Right now the best weapon against early-stage TNBC is chemotherapy that is often administered before surgery. After treatment, about a third of the patients show no traces of cancer at the time of surgery, which oncologists call a pathologic complete response. Unfortunately, the majority of patients don’t achieve this.

One way to improve these outcomes is to increase the effectiveness of pre-operative chemotherapy. One of the trials (NCT02489448) led by Dr. Pusztai aims to accomplish exactly this by adding durvalumab (MEDI4736), anti-PD-L1 immune checkpoint therapy, to the best currently available chemotherapy regimen. In December 2015, the first patient to receive the combination of standard chemotherapy plus anti-PD-L1 therapy as preoperative treatment for TNBC was on the clinical trial at Yale. The phase I part of the study is completed. The results haven’t been published, but Dr. Pusztai says, “Our patients did well without major toxicities and there were many pathologic complete responses.” The phase II part of the study will begin at Smilow Cancer Hospital early in 2017.

The second clinical trial (NCT02954874) is for TNBC patients who have extensive cancer after completion of standard pre-operative chemotherapy. This is a national, randomized trial to test if one year of treatment with the anti-PD-1 antibody pembrolizumab could improve survival in these patients. “If chemotherapy didn’t work,” says Dr. Pusztai, “maybe stimulating the immune system will, and perhaps it can eradicate the micro-metastatic cancers that survived the preoperative chemotherapy.”

Pembrolizumab, an anti-PD-1 antibody, has already been approved against several advanced cancers, and has also been tested against metastatic TNBC in one phase I trial, done at Yale and elsewhere. In that study, the tumors shrank in about 20 percent of the patients, comparable to, or even better than chemotherapy could do in a similar situation. Remarkably, many of the patients who responded to the treatment remained on therapy for close to a year, indicating prolonged disease control, which is rarely seen with chemotherapy in this clinical setting.

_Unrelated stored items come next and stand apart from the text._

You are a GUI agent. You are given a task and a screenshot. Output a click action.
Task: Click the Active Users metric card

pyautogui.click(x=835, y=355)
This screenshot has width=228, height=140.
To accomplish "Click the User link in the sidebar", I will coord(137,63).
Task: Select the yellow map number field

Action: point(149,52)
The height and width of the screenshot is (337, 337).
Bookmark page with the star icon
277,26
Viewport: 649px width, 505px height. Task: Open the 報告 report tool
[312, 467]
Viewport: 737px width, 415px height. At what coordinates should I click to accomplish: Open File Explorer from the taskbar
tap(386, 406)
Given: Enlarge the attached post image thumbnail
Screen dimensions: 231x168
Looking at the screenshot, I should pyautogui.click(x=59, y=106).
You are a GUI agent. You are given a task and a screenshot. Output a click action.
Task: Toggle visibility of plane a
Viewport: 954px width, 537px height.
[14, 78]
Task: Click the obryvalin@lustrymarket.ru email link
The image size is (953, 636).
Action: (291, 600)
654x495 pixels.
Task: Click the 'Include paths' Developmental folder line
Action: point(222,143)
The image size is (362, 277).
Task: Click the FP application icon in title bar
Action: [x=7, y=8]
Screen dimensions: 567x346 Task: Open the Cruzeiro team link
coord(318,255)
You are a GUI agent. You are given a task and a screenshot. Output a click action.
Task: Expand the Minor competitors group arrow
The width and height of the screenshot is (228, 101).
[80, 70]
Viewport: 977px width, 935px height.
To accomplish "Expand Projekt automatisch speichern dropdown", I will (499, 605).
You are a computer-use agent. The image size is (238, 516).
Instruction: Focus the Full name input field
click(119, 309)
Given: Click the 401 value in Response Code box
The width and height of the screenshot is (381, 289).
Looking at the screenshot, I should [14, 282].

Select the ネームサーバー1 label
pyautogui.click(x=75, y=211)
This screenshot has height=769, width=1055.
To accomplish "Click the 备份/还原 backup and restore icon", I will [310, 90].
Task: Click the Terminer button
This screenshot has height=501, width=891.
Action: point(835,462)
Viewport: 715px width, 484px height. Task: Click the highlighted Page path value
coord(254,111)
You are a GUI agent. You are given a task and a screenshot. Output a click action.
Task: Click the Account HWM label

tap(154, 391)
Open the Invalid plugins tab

Dr. Pusztai is testing immunotherapy drugs against TNBC partly because it often contains more tumor-infiltrating lymphocytes (TILs) than other subtypes of breast cancer. That could be good news in terms of immunotherapy, since more TILs mean more T-cells that can be activated to attack the cancer. In a small fraction of TNBC, TILs account for 50 percent or more of the cells in the micro-environment of the cancer and the prognosis for such patients, after chemotherapy and surgery, is excellent. But, the majority of TNBC contains much fewer TILs. The idea behind these trials, says Dr. Pusztai, is to force tumors with a low percentage of lymphocytes to act like tumors with 50 percent or more.